Der britische Bericht argumentiert:Incels brauchen eher psychische Unterstützung als eine Intervention zur Terrorismusbekämpfung.“ Auch wenn die Unterstützung der psychischen Gesundheit von entscheidender Bedeutung ist, kann die ausschließliche Übernahme eines Ansatzes im Bereich der öffentlichen Gesundheit anstelle einer umfassenden Perspektive der öffentlichen Sicherheit und Terrorismusbekämpfung zu kurz greifen.

Man kann Incels charakterisieren als Einsame wölfe in einer Weise, die die organisierte Natur der Incel-Gemeinschaft bei der Förderung von Gewalt ignoriert. Darüber hinaus werden laufende Bemühungen zum Verständnis abgelehnt wie geschlechtsspezifische Formen der Gewalt einer radikalen Ideologie zugrunde liegen können, die als Extremismus oder Terrorismus eingestuft wird. Initiativen im Bereich der öffentlichen Gesundheit und die Terrorismusbekämpfung sollten nicht als Kompromisse betrachtet werden, sondern müssen Hand in Hand gehen, um die Gefahren des geschlechtsspezifischen ideologischen Extremismus zu identifizieren und auf Ansätze zur Deradikalisierung im Bereich der psychischen Gesundheit hinzuarbeiten.

Um gegen die Gewalt von Incel-Gegnern vorzugehen, ist ein flexibleres und kooperativeres Verständnis der Ansätze der öffentlichen Gesundheit und der Terrorismusbekämpfung erforderlich. Es muss mehr darauf geachtet werden, die Verantwortung für die Gewalt einerseits und das Mitgefühl für Menschen, die psychische Unterstützung benötigen, andererseits in Einklang zu bringen.
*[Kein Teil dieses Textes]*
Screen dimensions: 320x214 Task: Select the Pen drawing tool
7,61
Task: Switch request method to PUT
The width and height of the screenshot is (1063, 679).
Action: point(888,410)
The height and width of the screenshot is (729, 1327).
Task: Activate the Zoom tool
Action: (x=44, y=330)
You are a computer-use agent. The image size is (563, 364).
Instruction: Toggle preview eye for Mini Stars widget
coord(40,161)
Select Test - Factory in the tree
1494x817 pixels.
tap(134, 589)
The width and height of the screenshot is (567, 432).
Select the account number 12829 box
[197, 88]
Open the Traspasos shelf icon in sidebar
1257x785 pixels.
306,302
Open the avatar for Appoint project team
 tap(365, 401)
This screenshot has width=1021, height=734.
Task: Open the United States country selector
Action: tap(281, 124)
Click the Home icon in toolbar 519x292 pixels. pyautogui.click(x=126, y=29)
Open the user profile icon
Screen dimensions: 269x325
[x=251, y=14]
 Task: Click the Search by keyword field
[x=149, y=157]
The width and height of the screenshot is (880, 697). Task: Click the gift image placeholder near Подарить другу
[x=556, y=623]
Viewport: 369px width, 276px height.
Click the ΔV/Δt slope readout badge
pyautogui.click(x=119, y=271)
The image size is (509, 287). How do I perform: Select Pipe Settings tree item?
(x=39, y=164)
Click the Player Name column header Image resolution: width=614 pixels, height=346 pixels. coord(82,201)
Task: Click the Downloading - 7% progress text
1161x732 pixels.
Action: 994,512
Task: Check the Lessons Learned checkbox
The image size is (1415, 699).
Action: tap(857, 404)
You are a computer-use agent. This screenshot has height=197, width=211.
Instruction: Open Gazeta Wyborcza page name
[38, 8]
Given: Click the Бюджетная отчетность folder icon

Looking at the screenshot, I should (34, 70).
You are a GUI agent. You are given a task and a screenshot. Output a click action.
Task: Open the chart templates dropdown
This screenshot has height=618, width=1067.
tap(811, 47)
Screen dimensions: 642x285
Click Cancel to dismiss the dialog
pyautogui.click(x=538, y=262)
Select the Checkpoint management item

Wenn Sie Probleme mit Ihrer psychischen Gesundheit und Ihrem Wohlbefinden haben, empfehlen wir Ihnen, Hilfe und Ressourcen zu suchen. Sie können sich an dieses Repository von psychiatrischen Diensten auf der ganzen Welt.

Zur Verfügung gestellt von The Conversation

Dieser Artikel wurde erneut veröffentlicht von Die Unterhaltung unter einer Creative Commons-Lizenz. Lesen Sie die originaler Artikel.